Stored data
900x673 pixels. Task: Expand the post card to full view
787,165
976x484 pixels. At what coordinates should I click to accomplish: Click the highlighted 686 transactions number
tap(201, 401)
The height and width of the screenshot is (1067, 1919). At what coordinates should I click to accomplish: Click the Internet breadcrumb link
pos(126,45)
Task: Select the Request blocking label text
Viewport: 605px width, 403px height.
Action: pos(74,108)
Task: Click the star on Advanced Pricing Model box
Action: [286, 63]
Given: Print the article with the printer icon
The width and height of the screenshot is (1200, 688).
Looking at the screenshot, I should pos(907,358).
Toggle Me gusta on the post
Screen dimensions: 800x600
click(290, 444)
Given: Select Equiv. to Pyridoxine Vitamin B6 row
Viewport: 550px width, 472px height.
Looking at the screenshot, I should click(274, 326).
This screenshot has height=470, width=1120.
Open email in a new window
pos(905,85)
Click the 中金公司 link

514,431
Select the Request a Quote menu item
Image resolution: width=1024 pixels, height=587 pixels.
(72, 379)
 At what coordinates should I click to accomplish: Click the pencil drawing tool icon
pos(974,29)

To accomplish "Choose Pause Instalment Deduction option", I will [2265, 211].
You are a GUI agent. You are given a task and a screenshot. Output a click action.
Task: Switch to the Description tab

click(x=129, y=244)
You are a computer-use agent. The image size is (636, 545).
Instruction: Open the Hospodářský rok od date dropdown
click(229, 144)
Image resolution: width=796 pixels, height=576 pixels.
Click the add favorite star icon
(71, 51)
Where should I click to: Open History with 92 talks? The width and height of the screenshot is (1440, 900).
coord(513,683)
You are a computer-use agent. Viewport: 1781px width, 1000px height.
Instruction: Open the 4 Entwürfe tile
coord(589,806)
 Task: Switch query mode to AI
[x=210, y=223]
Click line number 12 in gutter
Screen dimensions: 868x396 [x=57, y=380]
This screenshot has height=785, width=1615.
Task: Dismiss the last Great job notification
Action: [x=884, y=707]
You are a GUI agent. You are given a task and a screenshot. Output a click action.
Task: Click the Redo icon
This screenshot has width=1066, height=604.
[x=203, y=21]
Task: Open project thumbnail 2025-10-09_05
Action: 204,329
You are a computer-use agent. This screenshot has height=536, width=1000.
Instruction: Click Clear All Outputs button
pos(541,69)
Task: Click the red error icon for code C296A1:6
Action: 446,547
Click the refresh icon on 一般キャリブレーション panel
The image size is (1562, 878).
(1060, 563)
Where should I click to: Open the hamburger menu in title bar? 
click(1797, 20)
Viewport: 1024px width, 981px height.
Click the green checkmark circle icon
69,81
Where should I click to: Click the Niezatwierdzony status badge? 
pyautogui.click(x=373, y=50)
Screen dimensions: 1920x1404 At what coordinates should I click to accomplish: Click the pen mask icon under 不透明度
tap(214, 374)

> **TASK BRIEF**:
Write down again, exactly as given, only the lines above that fall from the line with "Instruction: Open the Hospodářský" to the line with "You are a computer-use agent. Viewport: 1781px", inclusive.

> **ANSWER TO THIS EXERCISE**:
Instruction: Open the Hospodářský rok od date dropdown
click(229, 144)
Image resolution: width=796 pixels, height=576 pixels.
Click the add favorite star icon
(71, 51)
Where should I click to: Open History with 92 talks? The width and height of the screenshot is (1440, 900).
coord(513,683)
You are a computer-use agent. Viewport: 1781px width, 1000px height.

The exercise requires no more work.